The eigengap heuristic suggested two (with a major jump after the second largest eigenvalue) while the average silhouette index showed seven clusters as the best option (Fig. 4a, b). The first two eigenvalues are related to the dominant geological units, FZ and SA (Fig. 3f). To provide more detail, boreholes were clustered into seven spatially homogeneous regions. Figure 5a and b show the spatial distribution of the final seven clusters for the non-spatial and spatial spectral clustering, respectively. The non-spatial clustering generated scattered domains (less spatial continuity), while the spatial clustering recognised domains with complex structure; For instance, cluster #1 shows complex curvilinear structure that is not easy to capture by two-point geostatistics.

Fig. 4
figure 4

Selecting the number of clusters using the a eigengap heuristic and b average silhouette

Fig. 5
figure 5

Spatial distribution of the clustered data: a non-spatial clustering (\({E}_{k}={E}_{Z}=1\)) and b spatial clustering (\({E}_{k}={E}_{Z}=75\))

Compositional characteristics such as closed geometric means, total compositional variances and rock proportions (Pawlowsky-Glahn et al. 2015) of the generated spatial clusters are presented in Table 1. Cluster #6 is rich in Fe, depleted in Mg and mainly composed of ferruginous rocks. Cluster #5 shows high levels of Co and Ni mineralisation and mainly consists of smectite units. Fresh ultramafic rocks are mainly located in cluster #3. This cluster shows the lowest level of global compositional dispersion, which might be related to the fact that weathering has not reached to this depth. The spatial distribution and compositional characteristics of the domains generated by the spatial spectral clustering are consistent with the current geological understanding of this deposit (Talebi et al. 2017, 2019).

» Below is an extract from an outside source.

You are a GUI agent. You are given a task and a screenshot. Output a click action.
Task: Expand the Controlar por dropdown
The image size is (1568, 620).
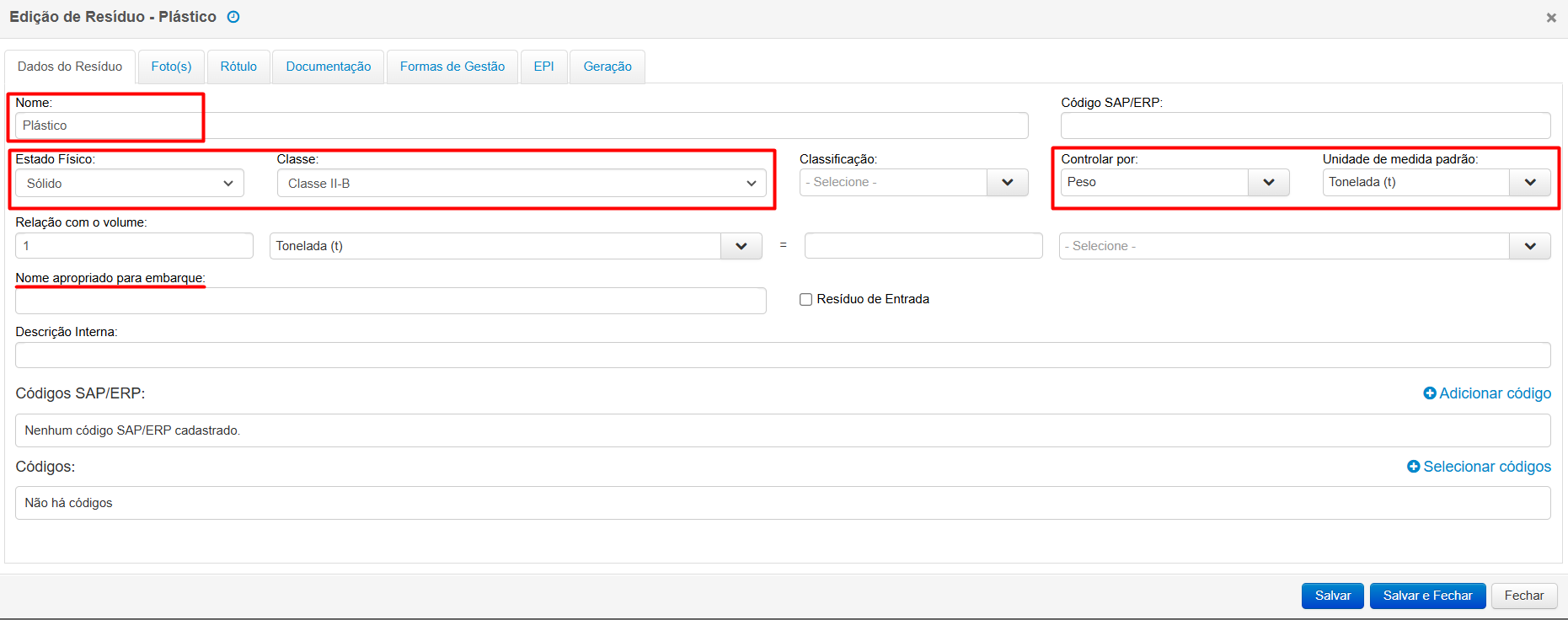(x=1268, y=183)
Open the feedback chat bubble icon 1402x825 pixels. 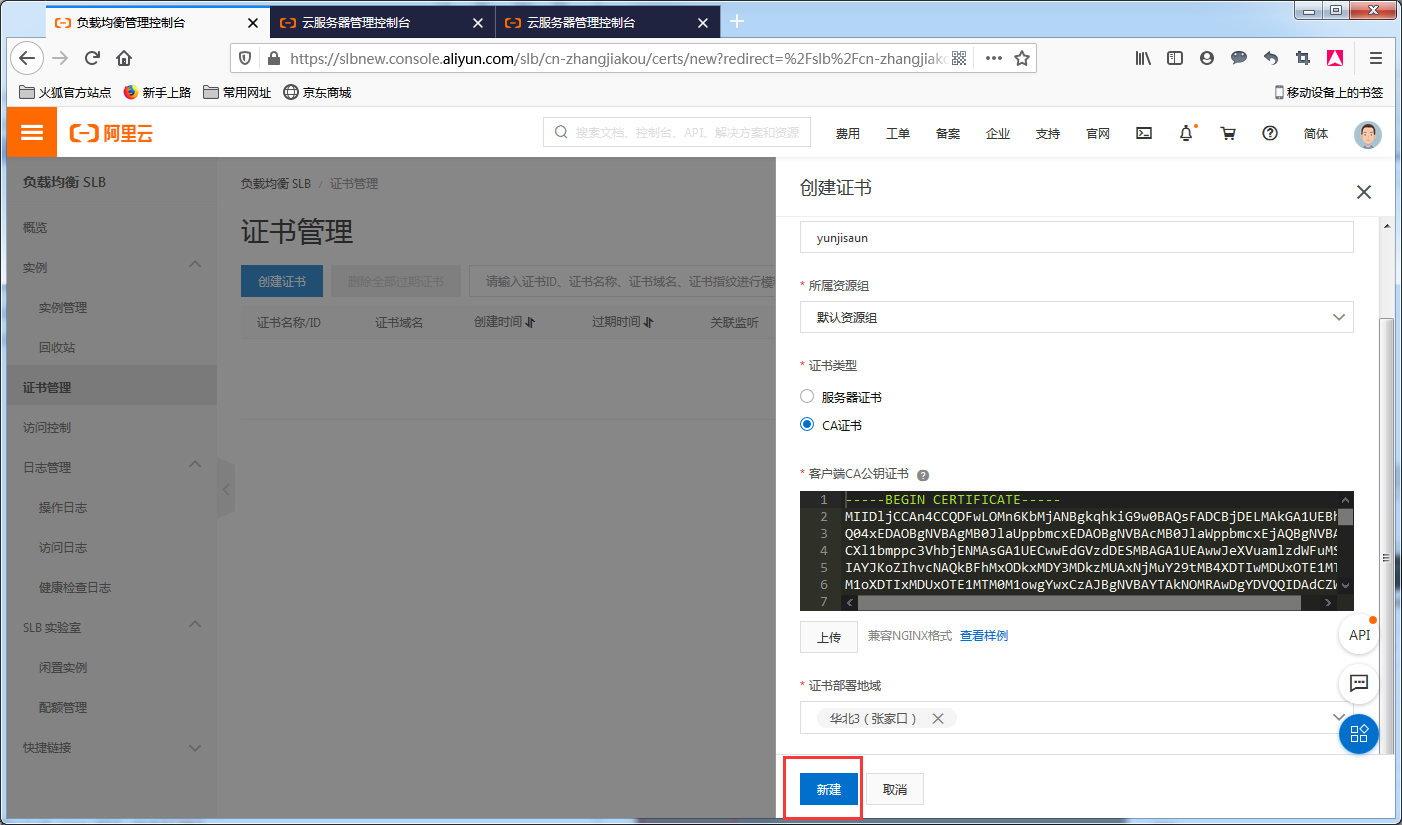pos(1359,684)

Table 1 Statistical characteristics of each spatially clustered region

4 Conclusions

Traditional statistical learning techniques do not fully account for the particularities of geosystems and geoscience data. These techniques must thus be amended to account for the characteristics of geoscience data, or new spatial learners must be developed. A novel methodology is proposed herein to improve the physical realism and spatial awareness of spectral clustering. This spatial spectral clustering approach allows the use of existing domain knowledge to select the input parameters (e.g. geometry of the patterns, order of spatial statistics, and weights for the convex combination of distance matrices). Clusters generated via the proposed algorithm are homogeneous (similar multivariate spatial patterns) up to a selected order of spatial statistics, thus presenting a richer view of stationarity than variogram-based or non-spatial clustering techniques. Many attributes of different natures (continuous, categorical and constrained) can be used as inputs to the proposed clustering technique. The results from the synthetic and mining datasets proved the usefulness of the technique. The proposed method will be developed further for clustering of multisensor imagery and vector data simultaneously.